“The temple I build will be great, because our God is greater than all gods. But no one can really build a house for our God. Not even the highest of heavens can hold him.” 2 Chronicles 2:5-6a (NCV)
This past week, my husband has been away traveling to participate in graduation ceremonies to receive his Masters of Divinity (Congratulations Richard!) and to be a part of his best friend’s betrothal ceremony (Congratulations Anbu!).
This past week, I’ve had food poisoning…
Between acting referee to my children, listening to booboo bawls and squeals of delight, witnessing loving moments filled with hugs and kisses, trying to keep everyone busy, singing, laughing, playing, scolding for biting, for hitting, for drawing a mural on the wall with black crayon, handling one daughter’s teething pain and another’s fever and cough…I’ve been running to and from the bathroom praying that the hum of Pocoyo and Peppa Pig in the background will keep the girls occupied long enough to do my business in peace.

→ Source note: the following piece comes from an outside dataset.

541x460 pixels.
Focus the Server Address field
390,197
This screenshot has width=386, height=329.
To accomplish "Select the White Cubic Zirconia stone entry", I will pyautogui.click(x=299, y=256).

Throughout this week, I tried to stay on top of things. I tried to get things ready to pack for our visa-clearing trip to Sri Lanka next week. I tried to get the better of the never-ending mound of laundry, clarifying which items are clean and which are dirty after the girls mixed the two together. I tried to keep the living spaces in reasonable order, picking up toys and books, sweeping the floor at least once a day to prevent an army of red ants from coming to snack on the remnants of breakfast, lunch, and dinner that the girls pushed to the floor uneaten. I tried to manage the kitchen, doing the dishes once in five days, half of the contents of our kitchen piled up waiting to be scrubbed. I tried to make the bed…I tried to change out of my pajamas…I tried to take a ‘shower’…I tried to brush the rat’s nest out of my hair…Needless to say, best laid plans.
The Lord is good,
giving protection in times of trouble.
He knows who trusts in him. Nahum 1:7 (NCV)
In the midst, I pressed into God for His strength. I praised, scraping the bottom of my reserves offering my ‘widows mite’ of gratitude. I laid open my heart to Him, honest in my frustrations at feeling like a failure, like I can never accomplish the things I set out to do. I prayed for help getting through.
And, of course, the Lord is good. And, of course, He met me right there, in the middle of it all.
Some of the Pharisees asked Jesus, “When will the kingdom of God come?”
Jesus answered, “God’s kingdom is coming, but not in a way that you will be able to see with your eyes. People will not say, ‘Look, here it is!’ or, ‘There it is!’ because God’s kingdom is within you.” Luke 17:20-21 (NCV)
Once more, He reminded me that it isn’t about what I can accomplish in a day. It is about what He accomplished on the Cross. It isn’t about how clean my house is or how well behaved my kids are in any given moment or how put together I am (He doesn’t even mind my stinky breath or my BO). It is about His Kingdom, the Kingdom of the True Living God inside of me, flowing out of me.
But if someone obeys God’s teaching, then in that person God’s love has truly reached its goal. This is how we can be sure we are living in God: Whoever says that he lives in God must live as Jesus lived. 1 John 2:5-6 (NCV)
He reminded me that living like Jesus lived, means putting my complete trust in Him – trusting Him to give me the strength I need, trusting Him to support my perseverance, trusting Him to comfort, to heal, to protect, to provide, trusting Him to help make a way so I am able to finish tasks, trusting Him to help me love others, and even trusting Him to help me love Him.
He reminded me that in spite of it all, I prayed with my kids over and over again, reinforcing the importance of going to God for all of our needs. He pointed out that I shared stories from the Bible – The Beginning, Noah’s Ark, Moses, David and Goliath, Jesus’ Birth, Jesus’ Sacrifice – and found moments to teach the girls about how much Jesus loves them. He told me that coaching my daughters how to stand in His power against ‘monsters’ in the dark is preparing them for future ‘battles;’ it’s showing them that they can always trust in Him.
He showed me when trusting Him is the focus of my life, my children will benefit as I talk with them, walk with them, lie down and get up with them. His Kingdom will be established in their hearts and in our home, regardless of the chaotic and cluttered outward appearance.
And, that is when the messiness of life is beautiful.
Yesappa, Thank You for always meeting me right where I am every day. Thank You for being there for me, for giving me strength. Thank You for blessing me with children who help me remember that life is messy, but that life is beautiful in You. In Jesus’ name. Amen.